**Extracted records:**
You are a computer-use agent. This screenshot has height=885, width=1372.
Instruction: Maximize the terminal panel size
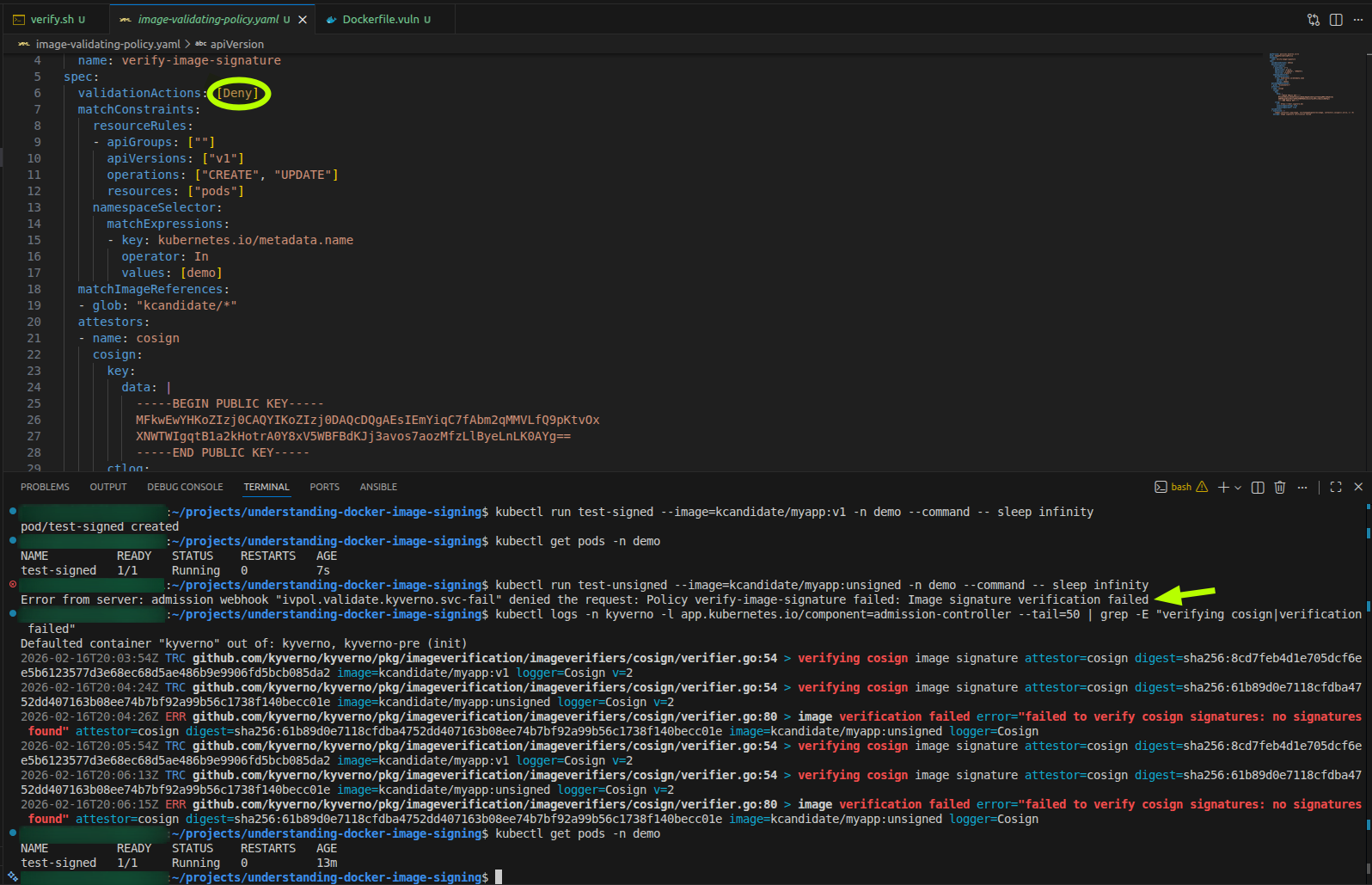click(x=1336, y=487)
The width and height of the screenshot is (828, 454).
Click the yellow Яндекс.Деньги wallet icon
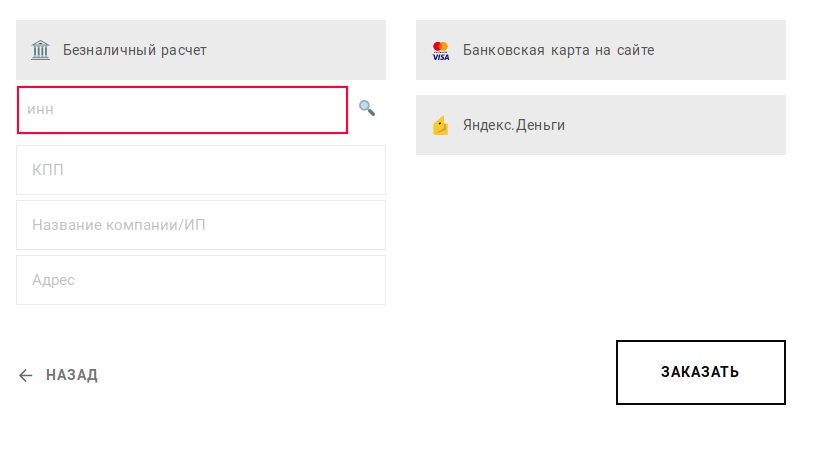pyautogui.click(x=440, y=126)
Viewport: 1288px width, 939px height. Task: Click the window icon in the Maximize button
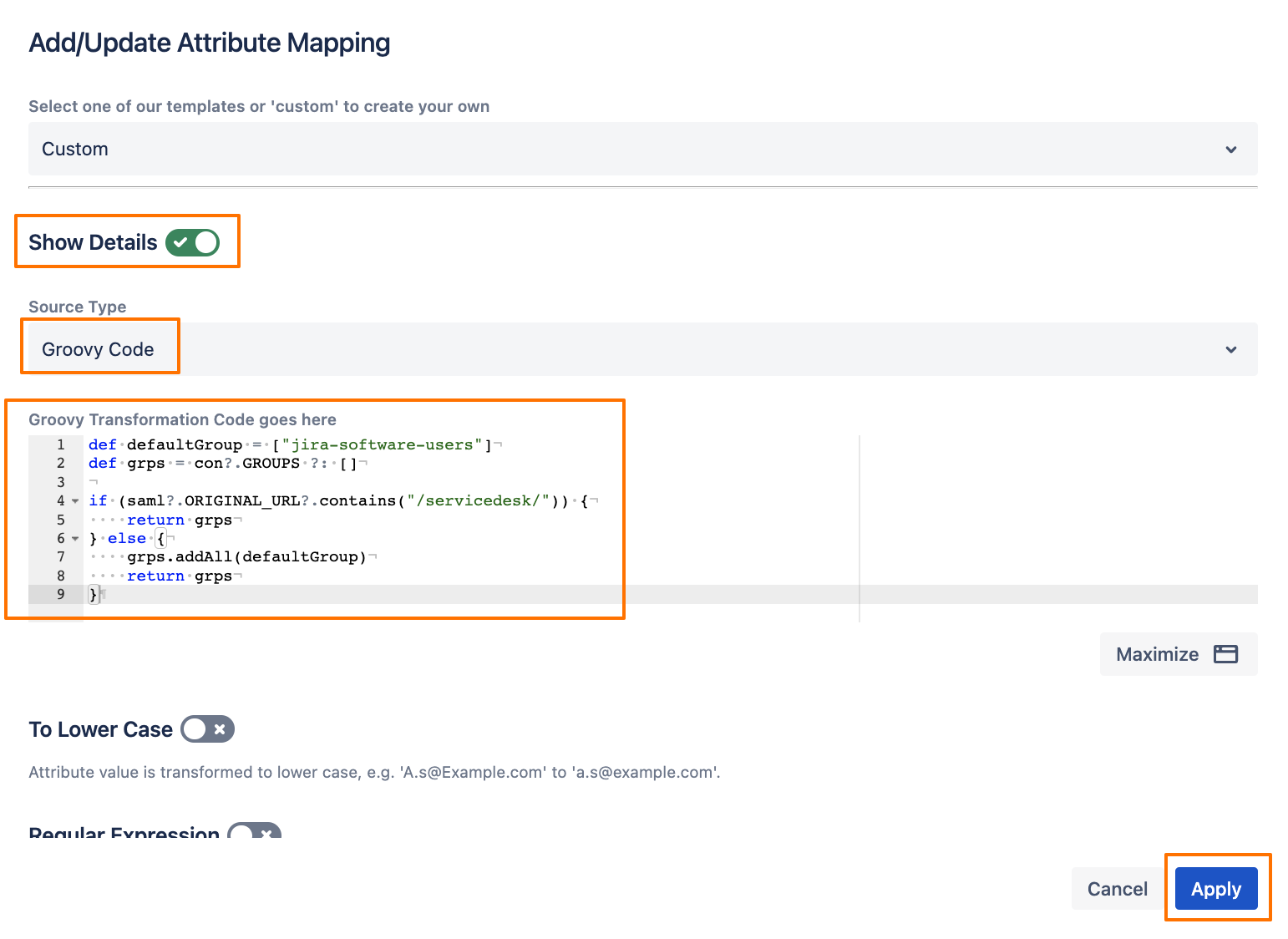(x=1225, y=654)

**Problem description:** Which lines above hold the string "screenshot"? Copy each of them.

**Exercise result:**
You are a computer-use agent. This screenshot has height=885, width=1372.
The width and height of the screenshot is (828, 454).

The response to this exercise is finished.